Naked people nude beach

Nude upper bodies.

Or: people can be bat-shit crazy and totally inconsistent.

A few days ago on MeWe I followed a post that was copied from a Dutch newspaper. Granted, it is a newspaper that thrives on sensational content, but the background of the article made me shake my head.

Note: this is not the man who is mentioned.

The “problem” of the lady who was interviewed in the news paper article was that she found it ‘distasteful’ to see men with bare upper bodies outside, despite the heat. She mentions ‘men with double B breasts, hair everywhere and beer bellies‘.

In the same article, however, she says: ‘This all is fine up to a point‘ (what? First it’s distasteful and then it is ‘fine up to a point’?).

The first valid claim in the article: ‘Can I do the same, being a woman? I don’t think so.’ … ‘This is discrimination.‘ Even though I suspect she would never actually do that, this is the only point in the entire article I can get behind. This is indeed discrimination and it should stop.

This kind of discrimination is a blemish on the freedom of people. Women should be allowed to be topless just as well. As it is the case in many places in, surprisingly enough, the United States. The ‘Free the nipple‘ movement has played a part in that too.

I keep hammering on the problem that religion slipped into ‘our culture’ that nudity is a bad thing.

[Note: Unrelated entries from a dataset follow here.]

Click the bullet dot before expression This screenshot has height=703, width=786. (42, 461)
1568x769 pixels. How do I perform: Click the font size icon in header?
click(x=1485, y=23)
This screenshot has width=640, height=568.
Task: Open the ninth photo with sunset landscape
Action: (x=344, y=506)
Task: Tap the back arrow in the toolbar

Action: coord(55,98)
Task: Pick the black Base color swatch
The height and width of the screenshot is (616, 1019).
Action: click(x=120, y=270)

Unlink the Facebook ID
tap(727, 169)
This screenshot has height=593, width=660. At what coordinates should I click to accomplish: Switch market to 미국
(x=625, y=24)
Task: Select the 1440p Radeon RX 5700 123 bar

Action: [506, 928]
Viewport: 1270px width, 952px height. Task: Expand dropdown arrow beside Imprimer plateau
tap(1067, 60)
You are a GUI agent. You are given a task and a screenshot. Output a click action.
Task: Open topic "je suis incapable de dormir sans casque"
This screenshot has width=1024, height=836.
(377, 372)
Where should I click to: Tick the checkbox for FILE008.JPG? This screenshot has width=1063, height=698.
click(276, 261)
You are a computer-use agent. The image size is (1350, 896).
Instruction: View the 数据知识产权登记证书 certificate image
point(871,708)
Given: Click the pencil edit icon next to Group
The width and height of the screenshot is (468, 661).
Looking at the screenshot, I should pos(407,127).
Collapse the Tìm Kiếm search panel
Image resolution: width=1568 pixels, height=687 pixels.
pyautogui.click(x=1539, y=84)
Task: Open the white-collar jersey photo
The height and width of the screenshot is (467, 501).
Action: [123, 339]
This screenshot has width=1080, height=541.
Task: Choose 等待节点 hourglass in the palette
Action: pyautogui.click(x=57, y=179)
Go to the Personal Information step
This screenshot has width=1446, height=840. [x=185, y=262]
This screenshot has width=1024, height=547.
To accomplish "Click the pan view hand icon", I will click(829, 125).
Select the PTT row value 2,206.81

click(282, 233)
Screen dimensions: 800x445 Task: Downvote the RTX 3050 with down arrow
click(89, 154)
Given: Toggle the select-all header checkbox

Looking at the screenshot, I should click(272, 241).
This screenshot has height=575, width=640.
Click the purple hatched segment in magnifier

It’s not. It’s a way of religion to control the masses, and it’s been so successful that the idea has become mainstream. And the brainwashing has become so successful that people into that mindset aren’t even aware of it. They, like the lady with the complaint, prefer to take away even more freedom, unaware of the many things that have already been taken away from them (and us).

Nude is not rude

As this picture shows, nude is not rude. It’s perfectly fine, liberating. People are having fun, and it’s something that should be allowed for everyone. But as long as mainstream thinking is convinced of the opposite, we’re fighting a battle. Most of the time it’s an uphill one, but I think we have to keep it up. Otherwise the ‘mainstream’ will wash over us and take the few rights we have (beaches, resorts, parks) away. We can’t allow that.

It’s bad enough that women are discriminated against in many parts of the world. Let’s try and turn that tide, not make it seize control over everything.

Be who you are

Be who you are. Not who the world wants you to be.

Paul nude outside

This is one of the tweets I send out almost every day.

It sounds so simple, but if there is a group of people that sticks to it as much as possible, I think it’s the naturist community. The nudists, the clothes-free folks, the ones that drop their garments as soon as it’s convenient and possible.

Being real, being us, is what scares so many others. We’re not afraid to be ourselves, without artificial clothing additives. Come to think of it, the fact that we are us, with all our flaws, scars and odd bits showing, is what scares the textile the most, perhaps.

Because in their hearts they know they look like us. They too have their scars, dimples, wobbles, flab and whatever imperfection we have to show. With the difference that we show them and we’re fine with that. They aren’t. They feel safe in their artificial environment. In who the world wants them to be.